DATA SUPPLIED:
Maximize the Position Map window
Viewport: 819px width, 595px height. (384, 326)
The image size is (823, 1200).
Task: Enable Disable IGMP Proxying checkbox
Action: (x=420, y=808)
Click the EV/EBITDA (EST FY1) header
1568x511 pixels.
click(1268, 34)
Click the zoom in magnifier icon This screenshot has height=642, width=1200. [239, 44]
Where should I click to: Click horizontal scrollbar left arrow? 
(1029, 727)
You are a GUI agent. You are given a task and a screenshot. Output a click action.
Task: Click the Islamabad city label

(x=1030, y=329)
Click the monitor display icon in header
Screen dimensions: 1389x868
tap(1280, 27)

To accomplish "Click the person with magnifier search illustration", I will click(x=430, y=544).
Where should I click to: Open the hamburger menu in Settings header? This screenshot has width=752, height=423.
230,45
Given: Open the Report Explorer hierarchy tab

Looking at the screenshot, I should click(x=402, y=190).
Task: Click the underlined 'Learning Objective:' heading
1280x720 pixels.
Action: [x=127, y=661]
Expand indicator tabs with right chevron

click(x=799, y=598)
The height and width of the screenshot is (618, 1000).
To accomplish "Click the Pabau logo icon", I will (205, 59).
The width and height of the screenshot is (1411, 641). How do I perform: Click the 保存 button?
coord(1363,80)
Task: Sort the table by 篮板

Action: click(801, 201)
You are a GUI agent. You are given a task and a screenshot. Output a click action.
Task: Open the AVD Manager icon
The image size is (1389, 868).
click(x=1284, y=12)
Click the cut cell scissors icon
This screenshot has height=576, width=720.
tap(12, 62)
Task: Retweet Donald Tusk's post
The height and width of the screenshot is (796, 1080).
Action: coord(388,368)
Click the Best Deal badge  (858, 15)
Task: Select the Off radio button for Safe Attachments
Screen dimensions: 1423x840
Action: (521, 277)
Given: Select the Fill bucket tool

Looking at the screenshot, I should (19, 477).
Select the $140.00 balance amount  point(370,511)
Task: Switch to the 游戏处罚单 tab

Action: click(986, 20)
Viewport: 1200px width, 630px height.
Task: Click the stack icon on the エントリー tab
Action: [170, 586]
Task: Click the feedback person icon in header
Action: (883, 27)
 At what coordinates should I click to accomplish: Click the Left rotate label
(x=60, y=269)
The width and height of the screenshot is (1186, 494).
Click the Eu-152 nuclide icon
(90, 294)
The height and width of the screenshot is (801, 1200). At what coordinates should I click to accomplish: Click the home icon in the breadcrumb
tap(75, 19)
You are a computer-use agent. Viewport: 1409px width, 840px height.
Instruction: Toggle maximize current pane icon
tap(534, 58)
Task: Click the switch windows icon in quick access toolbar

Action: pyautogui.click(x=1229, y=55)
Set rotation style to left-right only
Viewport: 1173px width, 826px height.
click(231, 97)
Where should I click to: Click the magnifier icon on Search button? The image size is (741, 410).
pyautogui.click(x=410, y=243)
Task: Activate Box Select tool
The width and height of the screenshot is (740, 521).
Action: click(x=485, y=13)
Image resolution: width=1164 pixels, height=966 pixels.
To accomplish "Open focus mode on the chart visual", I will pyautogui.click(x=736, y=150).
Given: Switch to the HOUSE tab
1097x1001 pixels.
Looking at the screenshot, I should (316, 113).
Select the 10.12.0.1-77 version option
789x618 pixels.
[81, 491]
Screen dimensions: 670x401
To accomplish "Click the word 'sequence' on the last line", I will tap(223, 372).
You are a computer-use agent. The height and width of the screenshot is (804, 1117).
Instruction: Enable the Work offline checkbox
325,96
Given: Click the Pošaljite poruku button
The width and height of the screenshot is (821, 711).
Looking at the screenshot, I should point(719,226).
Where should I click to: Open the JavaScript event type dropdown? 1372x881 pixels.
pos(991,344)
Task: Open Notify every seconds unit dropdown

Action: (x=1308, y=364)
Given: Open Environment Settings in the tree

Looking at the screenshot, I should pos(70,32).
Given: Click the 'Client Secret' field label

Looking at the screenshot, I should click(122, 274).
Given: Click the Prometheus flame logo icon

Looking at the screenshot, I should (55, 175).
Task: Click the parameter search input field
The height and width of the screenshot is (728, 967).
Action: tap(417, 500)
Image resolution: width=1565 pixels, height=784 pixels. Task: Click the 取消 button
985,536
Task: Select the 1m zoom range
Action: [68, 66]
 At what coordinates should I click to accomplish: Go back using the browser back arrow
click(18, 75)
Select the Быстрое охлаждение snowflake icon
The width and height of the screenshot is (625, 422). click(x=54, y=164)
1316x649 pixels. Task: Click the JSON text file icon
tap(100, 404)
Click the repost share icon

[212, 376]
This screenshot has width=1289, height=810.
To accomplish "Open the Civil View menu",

WHAT YOU NEED TO DO: Copy out the lines of the material verbatim, starting at the line containing "This screenshot has width=1289, height=810." and ending at the last line of the material.

FINAL ANSWER:
This screenshot has width=1289, height=810.
To accomplish "Open the Civil View menu",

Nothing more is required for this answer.